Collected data
◇ ◇ ◇ ◇ ◇ ◇ ◇

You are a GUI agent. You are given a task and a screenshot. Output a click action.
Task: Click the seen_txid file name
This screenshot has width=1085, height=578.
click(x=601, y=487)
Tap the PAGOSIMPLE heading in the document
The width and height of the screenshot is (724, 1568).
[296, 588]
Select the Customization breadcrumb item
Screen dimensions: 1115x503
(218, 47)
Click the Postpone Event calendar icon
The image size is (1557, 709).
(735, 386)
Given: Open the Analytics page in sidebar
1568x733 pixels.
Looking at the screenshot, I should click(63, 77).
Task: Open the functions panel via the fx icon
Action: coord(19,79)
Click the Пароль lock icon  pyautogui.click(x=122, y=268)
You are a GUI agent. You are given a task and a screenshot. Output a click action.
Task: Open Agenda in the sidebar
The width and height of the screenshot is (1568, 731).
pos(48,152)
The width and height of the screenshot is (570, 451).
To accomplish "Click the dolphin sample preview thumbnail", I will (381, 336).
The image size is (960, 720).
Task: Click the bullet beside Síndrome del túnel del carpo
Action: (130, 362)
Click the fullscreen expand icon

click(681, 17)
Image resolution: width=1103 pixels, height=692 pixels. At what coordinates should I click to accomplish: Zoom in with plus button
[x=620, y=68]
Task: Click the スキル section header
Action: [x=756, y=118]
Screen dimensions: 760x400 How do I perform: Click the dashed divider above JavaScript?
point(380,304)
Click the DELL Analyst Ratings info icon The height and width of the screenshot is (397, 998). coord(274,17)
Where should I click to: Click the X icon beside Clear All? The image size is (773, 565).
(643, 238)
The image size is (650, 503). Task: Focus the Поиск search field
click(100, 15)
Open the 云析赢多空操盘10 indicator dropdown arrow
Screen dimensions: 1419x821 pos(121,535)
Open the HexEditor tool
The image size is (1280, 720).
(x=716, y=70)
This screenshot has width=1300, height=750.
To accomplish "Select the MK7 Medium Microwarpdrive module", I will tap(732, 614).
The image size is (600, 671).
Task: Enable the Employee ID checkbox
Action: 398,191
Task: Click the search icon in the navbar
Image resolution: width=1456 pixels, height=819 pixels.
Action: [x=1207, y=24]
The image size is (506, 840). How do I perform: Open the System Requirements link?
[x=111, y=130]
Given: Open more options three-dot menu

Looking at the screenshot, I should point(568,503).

◇ ◇ ◇ ◇ ◇ ◇ ◇

What the task asks: Repeat the records verbatim, every one of them.

Output for this task:
You are a GUI agent. You are given a task and a screenshot. Output a click action.
Task: Click the seen_txid file name
This screenshot has width=1085, height=578.
click(x=601, y=487)
Tap the PAGOSIMPLE heading in the document
The width and height of the screenshot is (724, 1568).
[296, 588]
Select the Customization breadcrumb item
Screen dimensions: 1115x503
(218, 47)
Click the Postpone Event calendar icon
The image size is (1557, 709).
(735, 386)
Given: Open the Analytics page in sidebar
1568x733 pixels.
Looking at the screenshot, I should click(63, 77).
Task: Open the functions panel via the fx icon
Action: coord(19,79)
Click the Пароль lock icon  pyautogui.click(x=122, y=268)
You are a GUI agent. You are given a task and a screenshot. Output a click action.
Task: Open Agenda in the sidebar
The width and height of the screenshot is (1568, 731).
pos(48,152)
The width and height of the screenshot is (570, 451).
To accomplish "Click the dolphin sample preview thumbnail", I will (381, 336).
The image size is (960, 720).
Task: Click the bullet beside Síndrome del túnel del carpo
Action: (130, 362)
Click the fullscreen expand icon

click(681, 17)
Image resolution: width=1103 pixels, height=692 pixels. At what coordinates should I click to accomplish: Zoom in with plus button
[x=620, y=68]
Task: Click the スキル section header
Action: [x=756, y=118]
Screen dimensions: 760x400 How do I perform: Click the dashed divider above JavaScript?
point(380,304)
Click the DELL Analyst Ratings info icon The height and width of the screenshot is (397, 998). coord(274,17)
Where should I click to: Click the X icon beside Clear All? The image size is (773, 565).
(643, 238)
The image size is (650, 503). Task: Focus the Поиск search field
click(100, 15)
Open the 云析赢多空操盘10 indicator dropdown arrow
Screen dimensions: 1419x821 pos(121,535)
Open the HexEditor tool
The image size is (1280, 720).
(x=716, y=70)
This screenshot has width=1300, height=750.
To accomplish "Select the MK7 Medium Microwarpdrive module", I will tap(732, 614).
The image size is (600, 671).
Task: Enable the Employee ID checkbox
Action: 398,191
Task: Click the search icon in the navbar
Image resolution: width=1456 pixels, height=819 pixels.
Action: [x=1207, y=24]
The image size is (506, 840). How do I perform: Open the System Requirements link?
[x=111, y=130]
Given: Open more options three-dot menu

Looking at the screenshot, I should point(568,503).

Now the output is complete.